Instructions for the task: In the essay on social work below, what is defined as the main goal of Social Work as a discipline?

Excerpt:
════════════════

A priori supposition: once basic survival is guaranteed, the next best thing one can do for someone is help them have a happy life, not fill them with material possessions.
Definition: Social Work’s main goal, as a discipline, is to increase an individual’s or group’s quality of life, and bring about social change.
If one assumes the above statements correct, then one must conclude that the wealthy in today’s super developed nations are the people who social workers should be focused on.
With so many variables contributing to it, defining “quality of life” can be somewhat tricky: with elements ranging from better health care, to better schooling and safer environments. However, once one has surpassed the challenge of finding food, shelter, and basic survival has been guaranteed, one could very confidently argue that one’s psychological well being (happiness) should be the next item addressed in the totem pole of quality of life. I am arguing that the field of Social Work today has its attention and effort wrongly placed. In today’s most developed countries, where, in general, survival of most of its inhabitants has been guaranteed, instead of trying to improve the quality of life of the poor, that is, making the poor better consumers and participants in today’s capitalist society, one should realize that the people that really need help are the very wealthy. Today’s most developed countries have higher indices of psychological problems, ranging from depression to suicide, than any other group of countries in the world; and in these rich countries the wealthy are more affected by these psychological conditions than the poor are. Yet, the field that is supposed to be tackling this problem is completely enamored with the idea of tackling poverty instead! A field that is supposed to be about social change has instead been completely high jacked and transformed into a puppet of Capitalism.

════════════════

Data entries:
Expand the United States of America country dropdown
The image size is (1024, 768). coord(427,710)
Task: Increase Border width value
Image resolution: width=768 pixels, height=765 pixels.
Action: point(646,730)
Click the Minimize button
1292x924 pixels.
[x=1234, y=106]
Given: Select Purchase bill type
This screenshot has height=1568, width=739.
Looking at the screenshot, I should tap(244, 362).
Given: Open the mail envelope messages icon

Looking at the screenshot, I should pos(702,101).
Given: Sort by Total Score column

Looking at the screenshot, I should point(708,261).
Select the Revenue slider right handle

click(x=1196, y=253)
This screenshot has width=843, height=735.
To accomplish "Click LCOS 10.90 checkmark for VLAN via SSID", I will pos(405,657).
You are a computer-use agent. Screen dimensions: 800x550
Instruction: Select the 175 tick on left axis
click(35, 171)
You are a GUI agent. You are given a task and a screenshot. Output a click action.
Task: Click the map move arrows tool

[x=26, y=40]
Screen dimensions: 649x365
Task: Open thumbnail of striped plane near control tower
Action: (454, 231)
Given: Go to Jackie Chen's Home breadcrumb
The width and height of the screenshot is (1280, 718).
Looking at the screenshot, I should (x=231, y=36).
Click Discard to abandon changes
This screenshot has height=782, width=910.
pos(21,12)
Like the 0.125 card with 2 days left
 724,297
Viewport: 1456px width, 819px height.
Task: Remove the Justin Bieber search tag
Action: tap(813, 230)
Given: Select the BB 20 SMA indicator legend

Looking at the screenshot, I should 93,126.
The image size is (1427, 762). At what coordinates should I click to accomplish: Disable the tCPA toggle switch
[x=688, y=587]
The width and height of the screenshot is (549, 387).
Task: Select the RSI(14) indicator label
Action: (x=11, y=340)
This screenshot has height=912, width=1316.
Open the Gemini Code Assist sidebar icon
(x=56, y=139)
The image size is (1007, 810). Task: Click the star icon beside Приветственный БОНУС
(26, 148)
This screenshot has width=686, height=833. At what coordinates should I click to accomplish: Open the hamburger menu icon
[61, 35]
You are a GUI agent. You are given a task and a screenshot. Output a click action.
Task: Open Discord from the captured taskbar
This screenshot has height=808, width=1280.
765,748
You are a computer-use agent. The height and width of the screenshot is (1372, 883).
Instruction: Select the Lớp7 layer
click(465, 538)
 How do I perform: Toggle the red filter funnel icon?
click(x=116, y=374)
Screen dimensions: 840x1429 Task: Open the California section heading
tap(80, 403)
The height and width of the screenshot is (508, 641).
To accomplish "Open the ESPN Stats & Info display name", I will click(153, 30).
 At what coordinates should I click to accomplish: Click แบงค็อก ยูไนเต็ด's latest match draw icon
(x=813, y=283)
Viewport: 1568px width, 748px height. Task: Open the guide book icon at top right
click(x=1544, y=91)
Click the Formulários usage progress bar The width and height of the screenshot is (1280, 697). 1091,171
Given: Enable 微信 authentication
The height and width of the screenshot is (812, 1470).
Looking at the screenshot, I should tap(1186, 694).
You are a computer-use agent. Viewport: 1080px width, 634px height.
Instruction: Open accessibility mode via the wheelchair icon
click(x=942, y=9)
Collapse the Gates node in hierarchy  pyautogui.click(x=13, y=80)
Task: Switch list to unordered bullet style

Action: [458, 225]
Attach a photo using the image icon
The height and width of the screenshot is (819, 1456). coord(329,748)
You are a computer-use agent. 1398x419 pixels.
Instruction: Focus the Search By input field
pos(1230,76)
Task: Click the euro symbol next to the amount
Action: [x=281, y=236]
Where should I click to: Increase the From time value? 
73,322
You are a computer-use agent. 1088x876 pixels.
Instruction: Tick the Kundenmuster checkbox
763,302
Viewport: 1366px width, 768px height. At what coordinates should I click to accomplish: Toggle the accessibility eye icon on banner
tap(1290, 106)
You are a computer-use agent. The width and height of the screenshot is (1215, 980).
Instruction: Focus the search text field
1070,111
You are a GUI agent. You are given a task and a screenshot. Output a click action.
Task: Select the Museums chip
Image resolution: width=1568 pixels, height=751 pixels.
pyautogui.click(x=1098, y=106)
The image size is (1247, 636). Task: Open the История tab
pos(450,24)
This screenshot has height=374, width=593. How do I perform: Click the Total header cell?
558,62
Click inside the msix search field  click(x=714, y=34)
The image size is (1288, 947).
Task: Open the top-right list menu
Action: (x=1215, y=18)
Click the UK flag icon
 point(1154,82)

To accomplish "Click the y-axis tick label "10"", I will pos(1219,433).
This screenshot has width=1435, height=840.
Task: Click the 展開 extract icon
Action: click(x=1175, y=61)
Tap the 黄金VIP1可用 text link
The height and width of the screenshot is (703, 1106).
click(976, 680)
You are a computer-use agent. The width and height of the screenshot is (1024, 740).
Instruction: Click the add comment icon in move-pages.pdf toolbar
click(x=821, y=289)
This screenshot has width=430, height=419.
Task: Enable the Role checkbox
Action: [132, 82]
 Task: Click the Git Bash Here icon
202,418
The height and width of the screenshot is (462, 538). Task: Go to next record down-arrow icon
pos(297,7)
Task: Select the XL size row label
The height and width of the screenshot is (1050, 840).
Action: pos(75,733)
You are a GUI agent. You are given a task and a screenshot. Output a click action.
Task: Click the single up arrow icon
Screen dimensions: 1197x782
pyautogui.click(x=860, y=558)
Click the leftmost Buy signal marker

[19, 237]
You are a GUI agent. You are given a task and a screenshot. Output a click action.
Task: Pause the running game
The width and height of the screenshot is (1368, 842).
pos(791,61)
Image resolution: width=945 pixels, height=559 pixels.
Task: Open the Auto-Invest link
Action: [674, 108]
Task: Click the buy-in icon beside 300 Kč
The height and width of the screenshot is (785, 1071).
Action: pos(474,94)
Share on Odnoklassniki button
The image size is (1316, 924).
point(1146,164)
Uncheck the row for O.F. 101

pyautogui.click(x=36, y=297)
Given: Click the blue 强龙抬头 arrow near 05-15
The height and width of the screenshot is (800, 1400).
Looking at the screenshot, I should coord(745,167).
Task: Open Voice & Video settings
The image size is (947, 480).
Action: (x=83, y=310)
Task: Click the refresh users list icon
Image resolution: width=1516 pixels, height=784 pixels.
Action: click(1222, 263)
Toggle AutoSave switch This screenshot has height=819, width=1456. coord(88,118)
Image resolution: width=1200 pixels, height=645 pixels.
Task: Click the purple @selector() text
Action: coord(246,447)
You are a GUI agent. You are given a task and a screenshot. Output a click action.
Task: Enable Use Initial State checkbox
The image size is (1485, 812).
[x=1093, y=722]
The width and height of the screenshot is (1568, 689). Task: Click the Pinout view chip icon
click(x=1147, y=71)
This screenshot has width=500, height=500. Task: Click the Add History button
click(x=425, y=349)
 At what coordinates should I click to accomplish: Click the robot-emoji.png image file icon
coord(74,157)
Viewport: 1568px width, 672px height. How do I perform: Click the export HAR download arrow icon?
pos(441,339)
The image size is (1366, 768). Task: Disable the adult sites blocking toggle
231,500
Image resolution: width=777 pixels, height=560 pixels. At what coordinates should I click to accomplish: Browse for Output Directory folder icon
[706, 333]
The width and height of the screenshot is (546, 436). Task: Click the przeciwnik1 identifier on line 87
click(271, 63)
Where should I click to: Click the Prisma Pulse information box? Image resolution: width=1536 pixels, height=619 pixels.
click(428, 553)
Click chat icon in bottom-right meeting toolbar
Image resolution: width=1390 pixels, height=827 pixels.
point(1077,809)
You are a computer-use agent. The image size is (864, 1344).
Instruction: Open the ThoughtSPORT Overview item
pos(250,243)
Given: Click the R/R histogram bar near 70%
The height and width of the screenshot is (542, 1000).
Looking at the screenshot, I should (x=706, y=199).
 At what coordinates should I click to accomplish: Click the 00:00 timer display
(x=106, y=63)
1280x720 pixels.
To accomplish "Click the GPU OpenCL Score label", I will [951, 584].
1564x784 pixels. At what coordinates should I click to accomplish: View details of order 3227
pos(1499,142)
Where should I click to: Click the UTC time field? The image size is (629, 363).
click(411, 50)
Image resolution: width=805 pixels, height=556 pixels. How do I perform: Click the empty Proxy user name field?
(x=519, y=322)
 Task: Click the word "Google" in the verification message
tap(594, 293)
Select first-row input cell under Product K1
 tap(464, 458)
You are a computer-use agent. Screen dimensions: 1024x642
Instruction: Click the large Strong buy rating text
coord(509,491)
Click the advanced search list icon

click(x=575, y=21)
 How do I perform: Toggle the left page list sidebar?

════════════════

Response to this exercise: To increase an individual's or group's quality of life and bring about social change.